That 5 second intro is so funny lol
I cannot fathom how 43 sets per muscle group is even slightly recoverable, there is just no way. Doing a full body split every other day training every muscle 1 set per exercise for example is hard enough to recover from in of itself, and that can be as little as 5 sets per muscle group sometimes less. These studies that measure muscle growth in high volume participants must not account for edema as I cannot see how increase volume TEN FOLD is gonna allow more gains, they can't be recovering properly unless they're leaving like 4 reps in the tank each set.
isnt more more and volume just edema muscle swelling? no way people doing 30-40 sets didnt regress, that is simply not possible
With a low intensity, that is possible. What is indeed impossible is going to actual failure or close while doing 30 to 40 sets. 99% of people in those studies are extremely off on what real failure looks like. Any real failure training on leg day will make you feel like vomiting. Same when doing deadlifts and even rows.
You know they aren't going to failure when in most studies they're making them rest less than 5 minutes on "failure" sets of squats, deadlifts and leg press. Tom Platz all roided up and completely adapted to squatting had to rest 10 minutes lying on the floor with a wet towel on his face in order to recover and even then he was fcked up for more than a week. Noone gets to tell me that somehow a random newbie can actually go to failure on squats, be ready to go within the next 2/3 minutes and do it again in 3 days to hit that frequency of 2 days. I swear that this is such a joke that I don't know how there aren't more people pointing this out.
How come strength plateaus after 4-6 sets, but muscle growth doesn't? Isn't it kind of impossible to build muscle without gaining strength(/progressive overload)?
Because hypertrophy studies are measuring edema lol. The more sets you do the more swelling of the muscle you have.
Great comments ^ hope Menno replies
@@elliot3876 he won't. If the science hucksters admit they have no idea if the current methods of measuring hypertrophy actually measure hypertrophy then the entire pyramid scheme would crumble. Just lift and have fun man
@@jp2135744 finally someone with brain people gain 1 inches from bs like FST 7 because they caused so much damage and edema and it showed growth in measurement 4 to 8 stes per week divided in session is going to be best for long terms growth
They did actually do subanalyses of trained versus untrained, check out the supplementary details under 'moderator analysis'
Super Content! Danke dafür!
Do you think there is any credence to the idea that Chris Beardsly and Paul Carter put forth, that these high volume studies are actually just showing increased swelling of the muscle from more damage? The main argument against this would be the repeated bout effect, but in the 52 sets study they increased the volume every week or two weeks (dont remember), so according to them that would negate that effect.

What to work on:
A) Decide whether each statement agrees with the comments on training volume, answering yes or no and quoting the deciding words: (i) Tom Platz rested on the floor with a wet towel on his face; (ii) one comment says strength keeps rising past 4-6 sets; (iii) according to the comments, the 52 sets study kept the volume unchanged.
B) Continue the comments on training volume from their final sentence.
The data that follow come from a separate source unrelated to the comments on training volume.

Text and item location entries:
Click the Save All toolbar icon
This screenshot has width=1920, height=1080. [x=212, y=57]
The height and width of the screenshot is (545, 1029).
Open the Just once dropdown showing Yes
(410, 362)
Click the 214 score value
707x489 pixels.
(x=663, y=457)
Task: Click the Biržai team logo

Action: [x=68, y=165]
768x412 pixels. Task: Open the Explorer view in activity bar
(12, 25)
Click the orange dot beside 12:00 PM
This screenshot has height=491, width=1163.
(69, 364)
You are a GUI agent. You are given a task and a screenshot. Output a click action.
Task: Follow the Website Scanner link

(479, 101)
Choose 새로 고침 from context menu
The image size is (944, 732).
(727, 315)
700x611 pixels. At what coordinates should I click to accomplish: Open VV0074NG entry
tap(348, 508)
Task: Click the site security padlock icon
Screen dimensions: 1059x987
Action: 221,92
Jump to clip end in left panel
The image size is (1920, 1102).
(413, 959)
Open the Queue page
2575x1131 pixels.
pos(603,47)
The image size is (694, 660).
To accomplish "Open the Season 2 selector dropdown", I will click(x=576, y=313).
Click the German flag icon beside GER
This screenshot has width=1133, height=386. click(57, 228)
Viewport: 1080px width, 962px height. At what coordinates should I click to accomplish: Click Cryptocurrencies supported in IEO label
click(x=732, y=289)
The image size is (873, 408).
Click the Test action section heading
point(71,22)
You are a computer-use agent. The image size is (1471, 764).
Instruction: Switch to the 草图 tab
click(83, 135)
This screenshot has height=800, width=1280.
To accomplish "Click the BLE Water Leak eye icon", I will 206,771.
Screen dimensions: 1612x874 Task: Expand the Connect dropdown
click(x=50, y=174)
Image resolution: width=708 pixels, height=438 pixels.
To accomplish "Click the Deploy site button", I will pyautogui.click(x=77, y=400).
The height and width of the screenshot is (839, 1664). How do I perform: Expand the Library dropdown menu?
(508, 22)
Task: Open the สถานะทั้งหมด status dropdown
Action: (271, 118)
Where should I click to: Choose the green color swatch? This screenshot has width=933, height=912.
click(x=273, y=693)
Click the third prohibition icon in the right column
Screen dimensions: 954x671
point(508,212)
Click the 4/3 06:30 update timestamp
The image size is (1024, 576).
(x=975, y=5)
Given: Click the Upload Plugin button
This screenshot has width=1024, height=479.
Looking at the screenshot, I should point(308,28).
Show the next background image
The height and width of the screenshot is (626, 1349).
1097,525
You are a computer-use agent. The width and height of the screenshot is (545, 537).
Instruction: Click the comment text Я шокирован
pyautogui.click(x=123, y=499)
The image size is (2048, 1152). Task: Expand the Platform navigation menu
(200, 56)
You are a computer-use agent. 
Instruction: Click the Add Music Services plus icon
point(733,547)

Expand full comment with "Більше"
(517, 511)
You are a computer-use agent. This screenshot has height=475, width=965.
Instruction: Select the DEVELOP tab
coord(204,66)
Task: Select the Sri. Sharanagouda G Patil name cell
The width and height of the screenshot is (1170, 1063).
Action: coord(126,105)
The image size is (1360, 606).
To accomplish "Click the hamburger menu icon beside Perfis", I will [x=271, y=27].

Solved tasks:
A)
(i) Yes: "had to rest 10 minutes lying on the floor with a wet towel on his face"
(ii) No: "How come strength plateaus after 4-6 sets, but muscle growth doesn't?"
(iii) No: "in the 52 sets study they increased the volume every week or two weeks"

B)
There is also the idea that swelling would be gone after a just a few days, but they claim that simply isnt always the case, and edema can still be there after 10 days. You would expect 52 sets to cause alot of swelling and for it to last longer, and according to them swelling can increase and decrease somewhat unpredictably anyways.
Im planning to test this myself, doing 4 weeks with their lower volume recommendations (12 sets a week biceps and triceps), and then measuring every day for 10 days afterwards, then doing it again with 30 sets for biceps and triceps a week, and measuring the same way.
Not much. I did a review about this literature on my IG.
@ will look for it
My father did a 3 day split,1 day off when he was my age, and he was jacked. I’m giving this a shot with his volume. We are nearly the exact same, lookalike, same body type.
66 YO, i put a power rack in my living room. standing desk, resistance bands, isometrics, I workout all day long, about 10m minutes a hour on average...
What about edema?? Are they actually measuring muscle growth at such high volumes? How are they ruling out edema?
You should add in an age variable for those of us who aren’t as young as we once were.
The volume study has 3 mistakes in its design
1. Edemas are a big confounder, because they take 7 days to disappear, however, measurements took place 3 days after training on average.
2. For most sets, rest times was below 2 minutes, making these sets more myoreps than full sets.
3. Most studies included in the meta-analysis were for a single muscle group, where decentngrowth until 30 sets is indeed possible. However, it confounds results of studies with more muscle groups trained.
Rest time under 2 mins does Not make it myoreps
Thats what you get from this dude Menno man, most of these so called scientist dont know to interpert data. They just look at the graph and talk, its amazing how much misinformation is spread.
@@bobobonboniere2197 depends how close you are to matching previous set performance.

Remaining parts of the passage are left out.